Summary: People living with opioid addiction often report a greater degree of childhood trauma. However, it is still unclear if adverse childhood experience is really a risk factor. The new study shows that those with childhood trauma have altered brain pathways. It means that they are more likely to experience pleasure after a dose of morphine when compared to adults with no childhood trauma. Further, the experimental study found that childhood trauma has no impact on the pain-relieving action of opioids.
In the US, addiction and misuse of legal drugs and related deaths have exceeded the abuse of illicit drugs. Studies show that in 2019 more than 50 000 people died of opioid overdose. What is alarming is that almost one-third of all people prescribed opioids for pain tend to abuse it1.
Nonetheless, two-thirds of people never seem to abuse opioids, even on prolonged use. So, it means that there must be some difference between individuals who abuse and those who do not. It seems that it may have to do something with adverse experiences during childhood.
These findings highlight the importance of targeted opioid addiction treatment strategies that address both the physical and psychological factors contributing to addiction, especially for those with a history of childhood adversity.
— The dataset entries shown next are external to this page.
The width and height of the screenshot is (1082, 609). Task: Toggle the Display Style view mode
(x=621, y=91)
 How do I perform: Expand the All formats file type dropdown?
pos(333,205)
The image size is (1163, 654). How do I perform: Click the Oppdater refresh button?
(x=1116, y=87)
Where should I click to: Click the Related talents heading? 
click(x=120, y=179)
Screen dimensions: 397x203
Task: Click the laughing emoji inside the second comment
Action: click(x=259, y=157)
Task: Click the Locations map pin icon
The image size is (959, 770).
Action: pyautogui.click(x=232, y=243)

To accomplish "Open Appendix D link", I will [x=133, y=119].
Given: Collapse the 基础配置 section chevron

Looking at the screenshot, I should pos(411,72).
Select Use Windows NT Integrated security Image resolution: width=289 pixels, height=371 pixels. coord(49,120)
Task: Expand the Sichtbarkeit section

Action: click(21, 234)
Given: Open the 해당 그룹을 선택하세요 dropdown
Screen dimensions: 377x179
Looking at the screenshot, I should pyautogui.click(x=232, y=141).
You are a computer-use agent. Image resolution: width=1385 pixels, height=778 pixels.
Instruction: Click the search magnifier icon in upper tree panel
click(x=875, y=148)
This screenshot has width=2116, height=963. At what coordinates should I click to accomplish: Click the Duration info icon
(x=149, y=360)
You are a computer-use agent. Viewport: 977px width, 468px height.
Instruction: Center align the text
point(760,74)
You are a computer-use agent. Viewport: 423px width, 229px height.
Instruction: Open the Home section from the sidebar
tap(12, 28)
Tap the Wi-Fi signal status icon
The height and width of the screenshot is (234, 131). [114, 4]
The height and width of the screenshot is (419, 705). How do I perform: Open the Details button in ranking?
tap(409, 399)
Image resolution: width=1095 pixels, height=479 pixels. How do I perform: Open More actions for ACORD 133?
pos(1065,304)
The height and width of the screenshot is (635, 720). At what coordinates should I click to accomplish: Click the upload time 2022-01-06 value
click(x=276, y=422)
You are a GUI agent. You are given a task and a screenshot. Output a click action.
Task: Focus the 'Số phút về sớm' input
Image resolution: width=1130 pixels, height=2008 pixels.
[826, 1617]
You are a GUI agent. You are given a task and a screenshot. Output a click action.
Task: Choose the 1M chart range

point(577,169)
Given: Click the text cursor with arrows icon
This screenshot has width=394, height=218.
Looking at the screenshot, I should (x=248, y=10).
Numerous studies have shown that even minor childhood trauma may alter the brain’s responses to various stressors. For example, children who received less attention during childhood are at greater risk of developing anxiety during adulthood. In addition, during early trauma, the brain responds quite differently to stressors for the rest of life2.
Earlier studies have shown that those addicted to drugs are more likely to be individuals with childhood maltreatment or abuse. In addition, many studies compared individuals addicted to various substances to healthy adults. Most studies show the presence of greater severity of childhood trauma in those addicted to substances3.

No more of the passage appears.